Posted: Tue Jul 04, 2006 19:57 Post subject: Open AP: WLan encryption without preshared key...?
We would like to run an open access point with traffic encryption to protect anonymous users from airsnorting...
Is it possible to enable wlan encryption without the requirement of a preshared key...?
How/Why...?
What does DD-WRT / Wireless / Advanced Settings / Authentication Type
do with the options Auto and Preshared key...?
The Help definition doesn't actually say anything about the setting, just stating the obvious:
Code:
The default is set to Auto, which allows either Open System or Shared Key authentication to be used. For Open System authentication, the sender and the recipient do NOT use a WEP key for authentication. For Shared Key authentication, the sender and recipient use a WEP key for authentication. If you want to use only Shared Key authentication, then select Shared Key.
Why would it only be possible to use Authentication Type = Auto with WEP...?
When setup described above the client cant acquire an ip-address.
Last edited by qriff on Tue Jul 04, 2006 21:26; edited 2 times in total
As I know, the Authentication Type is always open when you use WPA AES, and the shared key is used only from WEP and shared key is more secure than Open type for WEP. But if you can, use highest security level - WPA2 AES with strong 63 key and small renew intervall. If you can't use WPA2 - use WPA1 - AES. Do not use TKIP - that isn't secure enough and will slow down your overall network speed. WEP is easy to hack. Do not use it.

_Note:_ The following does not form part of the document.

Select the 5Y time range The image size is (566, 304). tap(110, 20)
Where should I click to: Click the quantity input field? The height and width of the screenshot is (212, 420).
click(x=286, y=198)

Use WPA2 AES or WPA AES, 63 key, smaller than 3600 renew intervall.
Use MAC filter List anyway, and If you don't have troubles with disabled ssid, then leave it disable.
What does "Authentication Type is (always) open" mean...?
That is my question.
I would like to not use a preshared key but still have the encryption.
This is something I have never figured out with WLan's... how to run an open AP/Hotspot and provide anonymous users with a protected connection to the AP itself...
authentication is what it takes for a client to "associate." For example, with WEP and open authentication, a client can associate with an AP without knowing the WEP. they can't send or recieve traffic, because it is encrypted, but they can technically "connect."
Shared key requires them to provide the wep key before the AP even considers them connected.
I am fairly certain that WPA and WEP Radius require open authentication because of the challenge/responce required to establish the encryption. If it were shared key, the client would not be able to connect enough to even attempt a handshake.
I don't really understand what this option was intended to do. The ONLY use i have seen is it stops injection based wep-cracking when you have 0 legitimate clients associated.
So if the HAVE to use WEP PSK, turn it on, otherwise go WPA2-AES. Keep in mind, WPA is only as strong as its passphrase.